SUPPLIED RECORDS ->
--------------------

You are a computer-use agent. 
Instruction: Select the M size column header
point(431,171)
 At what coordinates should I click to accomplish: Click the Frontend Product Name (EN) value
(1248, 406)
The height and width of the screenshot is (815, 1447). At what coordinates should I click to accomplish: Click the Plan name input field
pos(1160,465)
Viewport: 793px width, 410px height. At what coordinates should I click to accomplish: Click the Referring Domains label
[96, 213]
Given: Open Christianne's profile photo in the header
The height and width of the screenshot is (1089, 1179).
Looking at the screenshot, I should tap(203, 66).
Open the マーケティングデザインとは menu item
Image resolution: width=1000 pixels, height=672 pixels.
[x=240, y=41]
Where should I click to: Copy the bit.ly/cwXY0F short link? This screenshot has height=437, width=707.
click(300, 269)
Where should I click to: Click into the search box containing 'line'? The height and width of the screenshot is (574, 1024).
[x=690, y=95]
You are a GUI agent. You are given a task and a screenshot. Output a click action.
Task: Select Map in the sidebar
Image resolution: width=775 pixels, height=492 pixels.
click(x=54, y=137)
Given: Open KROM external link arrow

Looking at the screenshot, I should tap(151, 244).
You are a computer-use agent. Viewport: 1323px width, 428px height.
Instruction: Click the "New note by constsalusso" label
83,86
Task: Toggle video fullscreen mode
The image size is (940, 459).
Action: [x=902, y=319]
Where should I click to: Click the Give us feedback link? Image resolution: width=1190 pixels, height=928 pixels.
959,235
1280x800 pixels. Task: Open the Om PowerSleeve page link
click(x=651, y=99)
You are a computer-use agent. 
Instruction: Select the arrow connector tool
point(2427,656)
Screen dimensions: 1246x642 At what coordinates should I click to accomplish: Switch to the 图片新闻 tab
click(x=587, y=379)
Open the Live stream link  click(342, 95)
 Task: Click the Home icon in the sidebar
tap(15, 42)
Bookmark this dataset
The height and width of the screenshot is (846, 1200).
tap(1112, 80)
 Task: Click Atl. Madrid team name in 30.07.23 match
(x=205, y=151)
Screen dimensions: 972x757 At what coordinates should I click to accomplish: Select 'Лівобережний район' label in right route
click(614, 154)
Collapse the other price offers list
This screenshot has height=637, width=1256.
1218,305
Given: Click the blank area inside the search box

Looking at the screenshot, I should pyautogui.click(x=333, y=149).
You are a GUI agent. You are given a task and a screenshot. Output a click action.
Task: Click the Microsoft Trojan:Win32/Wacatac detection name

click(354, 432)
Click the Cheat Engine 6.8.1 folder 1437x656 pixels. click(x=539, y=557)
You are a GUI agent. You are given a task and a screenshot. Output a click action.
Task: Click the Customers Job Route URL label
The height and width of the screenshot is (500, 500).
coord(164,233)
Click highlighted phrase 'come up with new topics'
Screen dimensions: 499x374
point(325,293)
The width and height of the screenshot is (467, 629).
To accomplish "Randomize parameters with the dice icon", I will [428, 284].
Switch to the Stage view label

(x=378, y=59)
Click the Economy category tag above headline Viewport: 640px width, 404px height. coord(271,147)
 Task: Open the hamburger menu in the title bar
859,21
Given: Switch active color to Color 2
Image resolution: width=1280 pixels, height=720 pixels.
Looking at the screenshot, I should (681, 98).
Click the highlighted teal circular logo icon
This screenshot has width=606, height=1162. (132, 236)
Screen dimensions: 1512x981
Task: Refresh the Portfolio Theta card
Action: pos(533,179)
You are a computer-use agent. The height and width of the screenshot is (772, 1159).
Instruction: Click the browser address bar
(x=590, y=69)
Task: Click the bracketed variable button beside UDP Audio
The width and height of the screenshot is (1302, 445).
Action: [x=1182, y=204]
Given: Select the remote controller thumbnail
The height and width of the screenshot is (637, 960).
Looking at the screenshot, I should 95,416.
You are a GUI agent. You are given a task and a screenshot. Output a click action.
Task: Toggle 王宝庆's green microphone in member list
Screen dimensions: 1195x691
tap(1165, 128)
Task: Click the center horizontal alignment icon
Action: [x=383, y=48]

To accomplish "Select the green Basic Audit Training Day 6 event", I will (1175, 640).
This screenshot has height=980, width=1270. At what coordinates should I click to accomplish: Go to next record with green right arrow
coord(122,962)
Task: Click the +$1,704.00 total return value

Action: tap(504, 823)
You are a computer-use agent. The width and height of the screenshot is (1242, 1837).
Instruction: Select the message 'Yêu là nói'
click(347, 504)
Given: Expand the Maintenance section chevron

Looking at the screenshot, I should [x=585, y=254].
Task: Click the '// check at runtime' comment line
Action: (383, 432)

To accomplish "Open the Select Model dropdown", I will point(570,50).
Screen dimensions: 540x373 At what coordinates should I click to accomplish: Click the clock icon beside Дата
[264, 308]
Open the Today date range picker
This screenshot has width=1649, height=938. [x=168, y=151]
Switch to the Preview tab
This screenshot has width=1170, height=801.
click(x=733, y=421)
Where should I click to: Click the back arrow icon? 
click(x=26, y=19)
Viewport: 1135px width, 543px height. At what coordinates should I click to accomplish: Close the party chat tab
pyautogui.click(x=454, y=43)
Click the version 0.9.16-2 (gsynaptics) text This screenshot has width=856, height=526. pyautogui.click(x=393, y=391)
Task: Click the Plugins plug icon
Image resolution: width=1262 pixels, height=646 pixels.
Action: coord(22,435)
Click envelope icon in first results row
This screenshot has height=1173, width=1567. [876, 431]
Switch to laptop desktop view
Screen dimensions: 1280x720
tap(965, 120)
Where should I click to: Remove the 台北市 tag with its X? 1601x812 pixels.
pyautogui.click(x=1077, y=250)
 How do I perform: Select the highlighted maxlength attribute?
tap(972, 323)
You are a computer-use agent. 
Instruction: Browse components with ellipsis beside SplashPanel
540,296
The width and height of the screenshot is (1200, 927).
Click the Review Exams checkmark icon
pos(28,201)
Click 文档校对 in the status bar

--------------------

TASK TO COMPLETE ->
State how many lines in the entries hold "list". Nothing should come before or after the number.

RESPONSE TO THIS TASK ->
2